En torno a 1745, el hijo de un oficial prusiano comenzó a trabajar en este sentido: se trataba de Ewald Jurgen von Kleist (1700-1748). Kleist trabajó con una botella de cristal llena de agua sellada con un tapón de corcho, que era atravesado con un clavo largo que unía el agua interior con el exterior. Tenía la intención de cargar eléctricamente el agua, para lo cual puso en contacto el extremo exterior del clavo con una máquina de fricción hasta que estimaba que el agua ya estaba lo suficientemente cargada. Hecho esto, desconectó el clavo de la máquina de fricción, y le aproximó otro elemento no electrificado. El resultado fue el surgimiento de una fuerte chispa. Se trataba del primer condensador, el primer ejemplo de un acumulador de electricidad.

Su trabajo pronto se hizo popular. Se interesó por él Pieter van Musschenbroek (1692-1761), un profesor de matemáticas en la universidad holandesa de Leyden, para tratar de mejorar las prestaciones de la botella de Kleist. Lo que hizo, junto con otros compañeros de la universidad, fue recubrir el interior y el exterior de la botella con unos finos panes metálicos. Los panes metálicos hacían de conductores, y el cristal de aislante. ¿Por qué lo hicieron así? «Si el pan exterior está enlazado con tierra y el interior con un cuerpo electrizado, o viceversa, la electricidad (sea vítrea o resinosa) trata de escapar al suelo pero es detenida por la capa de cristal. De este modo se acumulan en la botella grandes cantidades de electricidad y se pueden extraer chispas impresionantes conectando el interior y el exterior con un alambre», explica Gamow.

Digamos que los dos panes sustituían de alguna manera el papel del clavo, y permitía que existieran esos dos ámbitos eléctricos, uno cargado (el interior) y otro descargado (el exterior) que no necesariamente estaban conectados (como en el caso del clavo a través del tapón) sino que, podían estar desconectados, y conectarlos en un momento dado mediante unas pinzas metálicas, por ejemplo. El cristal intermedio entre ambos panes metálicos lo posibilitaba.

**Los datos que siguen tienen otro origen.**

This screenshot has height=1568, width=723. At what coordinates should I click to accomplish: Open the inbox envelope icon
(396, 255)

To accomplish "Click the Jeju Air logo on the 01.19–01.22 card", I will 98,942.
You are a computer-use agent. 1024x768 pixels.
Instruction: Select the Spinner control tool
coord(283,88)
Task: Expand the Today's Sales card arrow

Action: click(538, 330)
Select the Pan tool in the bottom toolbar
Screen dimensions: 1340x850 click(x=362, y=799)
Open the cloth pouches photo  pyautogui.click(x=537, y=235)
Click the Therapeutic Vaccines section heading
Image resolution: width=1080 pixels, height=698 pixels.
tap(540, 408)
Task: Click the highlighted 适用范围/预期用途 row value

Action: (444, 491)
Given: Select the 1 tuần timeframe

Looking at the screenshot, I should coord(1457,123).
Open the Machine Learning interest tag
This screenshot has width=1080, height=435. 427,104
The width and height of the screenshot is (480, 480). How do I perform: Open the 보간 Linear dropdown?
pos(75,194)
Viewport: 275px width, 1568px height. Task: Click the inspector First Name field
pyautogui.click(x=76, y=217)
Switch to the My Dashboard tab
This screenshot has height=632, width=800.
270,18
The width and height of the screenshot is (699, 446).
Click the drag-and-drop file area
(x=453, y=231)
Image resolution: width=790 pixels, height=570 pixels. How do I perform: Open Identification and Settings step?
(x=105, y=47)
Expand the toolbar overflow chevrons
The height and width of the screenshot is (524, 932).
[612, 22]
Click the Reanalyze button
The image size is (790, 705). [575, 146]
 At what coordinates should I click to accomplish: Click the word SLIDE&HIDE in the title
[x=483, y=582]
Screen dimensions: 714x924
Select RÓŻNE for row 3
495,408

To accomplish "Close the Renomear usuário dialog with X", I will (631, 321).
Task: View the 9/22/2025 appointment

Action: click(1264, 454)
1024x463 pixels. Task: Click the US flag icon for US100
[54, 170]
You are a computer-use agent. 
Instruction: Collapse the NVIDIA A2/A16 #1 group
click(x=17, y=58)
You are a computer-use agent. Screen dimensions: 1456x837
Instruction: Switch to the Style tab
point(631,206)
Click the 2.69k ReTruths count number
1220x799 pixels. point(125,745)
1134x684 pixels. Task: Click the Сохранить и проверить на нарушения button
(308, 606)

Como es fácil pensar, la botella de Leyden es el origen de los actuales condensadores, que no son sino una serie de láminas metálicas separadas por delgadas capas de aire, cristal o mica, con posibilidades energéticas muy elevadas.

Benjamin Franklin (1706-1790) ideó en torno a 1750 un modo muy original para intentar que las botellas de Leyden almacenaran más energía que la que podía ser obtenida frotando dos cuerpos. Para ello se le ocurrió recoger la que la naturaleza ofrecía de modo gratuito y en grandes cantidades: la de los rayos. Construyó al efecto cometas adecuadas conectadas mediante una cuerda humedecida a botellas de Leyden. Este trabajo lo publicó en 1753 en el libro Experimentos y observaciones sobre la electricidad.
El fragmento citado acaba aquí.